Task description: Gather every line of the records that contains the string "showing" and copy each one out in full.

Given records:
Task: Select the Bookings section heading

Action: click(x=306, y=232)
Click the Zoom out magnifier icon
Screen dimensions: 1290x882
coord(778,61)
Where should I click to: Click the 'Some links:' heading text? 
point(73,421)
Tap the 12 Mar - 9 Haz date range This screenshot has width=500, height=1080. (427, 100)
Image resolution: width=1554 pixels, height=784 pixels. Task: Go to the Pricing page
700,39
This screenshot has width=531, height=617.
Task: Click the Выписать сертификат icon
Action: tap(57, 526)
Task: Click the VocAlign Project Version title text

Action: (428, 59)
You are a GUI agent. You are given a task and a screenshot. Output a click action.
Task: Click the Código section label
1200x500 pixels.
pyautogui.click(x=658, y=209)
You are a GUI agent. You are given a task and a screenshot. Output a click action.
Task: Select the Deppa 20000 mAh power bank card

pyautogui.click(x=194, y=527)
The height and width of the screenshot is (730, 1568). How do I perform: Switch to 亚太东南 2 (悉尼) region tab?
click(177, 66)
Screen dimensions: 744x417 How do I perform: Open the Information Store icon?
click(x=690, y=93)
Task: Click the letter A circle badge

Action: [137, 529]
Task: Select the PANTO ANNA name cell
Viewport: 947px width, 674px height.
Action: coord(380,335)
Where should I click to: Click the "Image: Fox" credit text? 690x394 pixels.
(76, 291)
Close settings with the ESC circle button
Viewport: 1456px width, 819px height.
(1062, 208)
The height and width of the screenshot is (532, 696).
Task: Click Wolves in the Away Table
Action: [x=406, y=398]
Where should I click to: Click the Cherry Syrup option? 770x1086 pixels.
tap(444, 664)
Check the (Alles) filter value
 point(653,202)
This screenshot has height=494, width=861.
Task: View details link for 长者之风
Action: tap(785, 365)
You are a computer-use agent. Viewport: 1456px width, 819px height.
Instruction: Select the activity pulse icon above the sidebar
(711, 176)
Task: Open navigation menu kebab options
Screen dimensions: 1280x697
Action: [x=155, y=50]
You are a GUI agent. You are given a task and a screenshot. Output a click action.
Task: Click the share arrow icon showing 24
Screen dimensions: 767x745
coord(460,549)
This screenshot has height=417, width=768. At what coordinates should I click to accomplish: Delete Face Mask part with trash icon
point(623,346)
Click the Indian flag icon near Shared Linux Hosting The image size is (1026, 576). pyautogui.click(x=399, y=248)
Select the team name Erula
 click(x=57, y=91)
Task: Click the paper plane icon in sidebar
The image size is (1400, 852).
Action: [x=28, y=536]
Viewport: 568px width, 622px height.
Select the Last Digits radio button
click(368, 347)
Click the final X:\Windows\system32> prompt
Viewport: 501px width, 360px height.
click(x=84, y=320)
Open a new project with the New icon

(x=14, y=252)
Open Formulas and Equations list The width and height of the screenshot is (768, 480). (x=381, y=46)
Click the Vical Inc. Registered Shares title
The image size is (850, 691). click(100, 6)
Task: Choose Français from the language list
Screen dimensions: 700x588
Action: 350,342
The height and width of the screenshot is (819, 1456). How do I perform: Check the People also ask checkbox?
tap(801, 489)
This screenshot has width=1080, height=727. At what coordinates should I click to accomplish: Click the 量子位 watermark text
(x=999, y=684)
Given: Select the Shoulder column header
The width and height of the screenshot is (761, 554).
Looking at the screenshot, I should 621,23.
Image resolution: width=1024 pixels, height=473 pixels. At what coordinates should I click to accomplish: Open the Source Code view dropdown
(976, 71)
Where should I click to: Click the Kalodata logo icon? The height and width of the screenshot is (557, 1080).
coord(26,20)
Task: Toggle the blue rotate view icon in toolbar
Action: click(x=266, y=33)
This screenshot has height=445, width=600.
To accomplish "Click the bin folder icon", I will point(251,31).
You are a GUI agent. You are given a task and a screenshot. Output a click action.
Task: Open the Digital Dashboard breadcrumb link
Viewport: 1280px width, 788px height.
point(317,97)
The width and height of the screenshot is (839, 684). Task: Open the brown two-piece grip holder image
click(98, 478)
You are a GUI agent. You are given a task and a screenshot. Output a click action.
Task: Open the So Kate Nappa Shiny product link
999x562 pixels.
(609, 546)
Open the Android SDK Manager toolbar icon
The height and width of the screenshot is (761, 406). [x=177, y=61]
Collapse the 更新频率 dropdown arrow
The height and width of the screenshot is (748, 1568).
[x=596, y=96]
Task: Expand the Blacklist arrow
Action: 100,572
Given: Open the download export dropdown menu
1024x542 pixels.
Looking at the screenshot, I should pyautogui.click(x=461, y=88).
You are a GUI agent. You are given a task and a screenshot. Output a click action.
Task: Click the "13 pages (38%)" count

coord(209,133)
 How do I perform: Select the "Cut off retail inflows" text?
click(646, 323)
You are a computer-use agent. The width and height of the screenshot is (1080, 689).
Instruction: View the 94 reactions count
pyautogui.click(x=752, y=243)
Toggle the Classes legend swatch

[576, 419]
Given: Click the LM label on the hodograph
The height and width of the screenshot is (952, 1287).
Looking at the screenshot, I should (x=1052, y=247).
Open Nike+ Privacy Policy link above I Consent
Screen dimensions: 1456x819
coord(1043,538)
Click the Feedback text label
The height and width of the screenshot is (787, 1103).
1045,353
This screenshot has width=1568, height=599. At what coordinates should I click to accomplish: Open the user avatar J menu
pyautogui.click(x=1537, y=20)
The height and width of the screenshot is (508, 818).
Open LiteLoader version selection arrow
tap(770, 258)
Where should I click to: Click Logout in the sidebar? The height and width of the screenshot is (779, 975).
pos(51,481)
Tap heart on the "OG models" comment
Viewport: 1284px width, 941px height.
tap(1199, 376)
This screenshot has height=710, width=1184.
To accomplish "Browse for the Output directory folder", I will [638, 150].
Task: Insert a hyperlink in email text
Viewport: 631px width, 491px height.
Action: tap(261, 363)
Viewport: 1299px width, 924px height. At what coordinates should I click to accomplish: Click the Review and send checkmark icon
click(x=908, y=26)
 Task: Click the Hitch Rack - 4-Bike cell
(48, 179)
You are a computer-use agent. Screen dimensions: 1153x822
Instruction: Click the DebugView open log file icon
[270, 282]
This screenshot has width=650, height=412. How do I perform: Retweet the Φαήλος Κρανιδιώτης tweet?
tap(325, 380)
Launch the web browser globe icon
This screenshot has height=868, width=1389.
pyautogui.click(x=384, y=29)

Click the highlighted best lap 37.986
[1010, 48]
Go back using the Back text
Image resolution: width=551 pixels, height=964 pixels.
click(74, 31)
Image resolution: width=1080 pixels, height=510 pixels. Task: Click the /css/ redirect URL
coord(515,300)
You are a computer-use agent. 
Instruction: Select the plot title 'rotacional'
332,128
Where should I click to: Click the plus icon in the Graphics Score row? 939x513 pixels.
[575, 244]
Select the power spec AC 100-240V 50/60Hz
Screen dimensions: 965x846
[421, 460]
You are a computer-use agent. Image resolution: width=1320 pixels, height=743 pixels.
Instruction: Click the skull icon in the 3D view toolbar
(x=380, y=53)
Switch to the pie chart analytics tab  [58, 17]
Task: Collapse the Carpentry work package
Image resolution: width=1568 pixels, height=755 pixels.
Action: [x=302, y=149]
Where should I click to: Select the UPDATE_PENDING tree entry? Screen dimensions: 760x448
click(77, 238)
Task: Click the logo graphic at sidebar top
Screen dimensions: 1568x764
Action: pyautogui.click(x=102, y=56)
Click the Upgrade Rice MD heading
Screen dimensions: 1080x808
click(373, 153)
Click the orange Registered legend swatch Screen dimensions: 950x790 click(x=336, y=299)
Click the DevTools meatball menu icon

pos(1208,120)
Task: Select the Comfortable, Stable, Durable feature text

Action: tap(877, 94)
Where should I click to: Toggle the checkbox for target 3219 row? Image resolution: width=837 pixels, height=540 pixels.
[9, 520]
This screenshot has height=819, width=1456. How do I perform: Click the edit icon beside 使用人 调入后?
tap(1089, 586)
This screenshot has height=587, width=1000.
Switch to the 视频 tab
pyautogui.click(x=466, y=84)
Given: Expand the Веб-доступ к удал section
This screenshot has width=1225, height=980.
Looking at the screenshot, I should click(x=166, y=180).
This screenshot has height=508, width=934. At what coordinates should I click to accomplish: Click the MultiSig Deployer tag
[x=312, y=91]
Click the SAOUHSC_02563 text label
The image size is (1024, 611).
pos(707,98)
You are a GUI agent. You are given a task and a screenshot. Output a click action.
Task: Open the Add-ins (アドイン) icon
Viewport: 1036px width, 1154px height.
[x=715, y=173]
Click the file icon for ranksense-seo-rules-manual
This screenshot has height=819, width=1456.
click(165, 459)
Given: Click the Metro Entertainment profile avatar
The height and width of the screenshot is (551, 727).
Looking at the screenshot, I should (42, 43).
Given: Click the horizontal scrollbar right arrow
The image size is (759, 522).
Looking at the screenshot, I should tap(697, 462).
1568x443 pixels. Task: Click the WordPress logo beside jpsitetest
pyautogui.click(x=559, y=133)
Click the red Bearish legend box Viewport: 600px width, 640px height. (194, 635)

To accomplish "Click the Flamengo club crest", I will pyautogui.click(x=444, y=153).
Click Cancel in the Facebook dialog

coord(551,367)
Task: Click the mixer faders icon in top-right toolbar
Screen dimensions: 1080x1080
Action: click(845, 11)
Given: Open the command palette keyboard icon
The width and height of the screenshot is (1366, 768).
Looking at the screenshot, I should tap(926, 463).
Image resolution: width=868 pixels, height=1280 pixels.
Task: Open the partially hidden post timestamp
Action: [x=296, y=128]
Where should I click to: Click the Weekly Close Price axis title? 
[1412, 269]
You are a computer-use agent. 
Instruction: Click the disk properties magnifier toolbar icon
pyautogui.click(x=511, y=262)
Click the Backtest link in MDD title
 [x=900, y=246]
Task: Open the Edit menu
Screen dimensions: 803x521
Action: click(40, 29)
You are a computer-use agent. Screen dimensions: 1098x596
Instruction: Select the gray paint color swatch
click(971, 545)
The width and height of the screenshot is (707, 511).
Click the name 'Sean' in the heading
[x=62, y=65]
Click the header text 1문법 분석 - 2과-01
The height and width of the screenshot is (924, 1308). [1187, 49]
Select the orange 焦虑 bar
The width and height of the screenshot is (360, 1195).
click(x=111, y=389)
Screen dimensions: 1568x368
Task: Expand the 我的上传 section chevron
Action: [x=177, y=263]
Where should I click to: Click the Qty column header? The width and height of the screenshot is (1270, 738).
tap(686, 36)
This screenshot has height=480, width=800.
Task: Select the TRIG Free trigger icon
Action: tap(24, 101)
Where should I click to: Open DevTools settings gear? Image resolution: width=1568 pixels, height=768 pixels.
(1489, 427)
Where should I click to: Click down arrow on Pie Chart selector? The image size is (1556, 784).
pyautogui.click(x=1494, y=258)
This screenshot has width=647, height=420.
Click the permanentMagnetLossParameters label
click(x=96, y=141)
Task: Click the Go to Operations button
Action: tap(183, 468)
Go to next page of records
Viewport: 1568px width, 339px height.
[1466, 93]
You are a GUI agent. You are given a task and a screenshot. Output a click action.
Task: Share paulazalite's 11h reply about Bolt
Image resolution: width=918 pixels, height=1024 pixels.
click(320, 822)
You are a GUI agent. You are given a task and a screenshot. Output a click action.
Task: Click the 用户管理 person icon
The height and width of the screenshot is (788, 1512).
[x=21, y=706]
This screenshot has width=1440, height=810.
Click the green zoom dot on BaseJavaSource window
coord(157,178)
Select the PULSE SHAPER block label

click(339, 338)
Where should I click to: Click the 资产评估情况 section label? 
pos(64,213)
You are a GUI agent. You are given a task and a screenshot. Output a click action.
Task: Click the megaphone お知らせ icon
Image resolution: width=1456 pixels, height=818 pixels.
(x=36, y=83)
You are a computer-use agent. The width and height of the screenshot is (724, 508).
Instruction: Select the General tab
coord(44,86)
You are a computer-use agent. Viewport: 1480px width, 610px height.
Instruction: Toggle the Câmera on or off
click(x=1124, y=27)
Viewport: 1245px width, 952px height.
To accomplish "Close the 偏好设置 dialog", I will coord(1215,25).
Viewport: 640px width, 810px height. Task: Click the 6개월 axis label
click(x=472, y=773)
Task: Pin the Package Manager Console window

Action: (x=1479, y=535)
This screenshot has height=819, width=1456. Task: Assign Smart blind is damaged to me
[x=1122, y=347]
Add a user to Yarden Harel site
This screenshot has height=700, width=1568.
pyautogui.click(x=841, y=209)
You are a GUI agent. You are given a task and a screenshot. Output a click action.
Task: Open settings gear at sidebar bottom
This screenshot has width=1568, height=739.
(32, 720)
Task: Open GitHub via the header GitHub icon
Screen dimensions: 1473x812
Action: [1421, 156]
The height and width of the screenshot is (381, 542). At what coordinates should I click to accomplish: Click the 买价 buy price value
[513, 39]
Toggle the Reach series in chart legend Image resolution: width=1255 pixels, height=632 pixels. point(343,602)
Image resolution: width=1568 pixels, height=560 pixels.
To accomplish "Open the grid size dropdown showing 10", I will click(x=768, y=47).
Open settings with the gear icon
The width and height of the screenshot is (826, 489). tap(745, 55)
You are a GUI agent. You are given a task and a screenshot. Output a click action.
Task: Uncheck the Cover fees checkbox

Completed task:
Task: Click the share arrow icon showing 24
To accomplish "Open the grid size dropdown showing 10", I will click(x=768, y=47).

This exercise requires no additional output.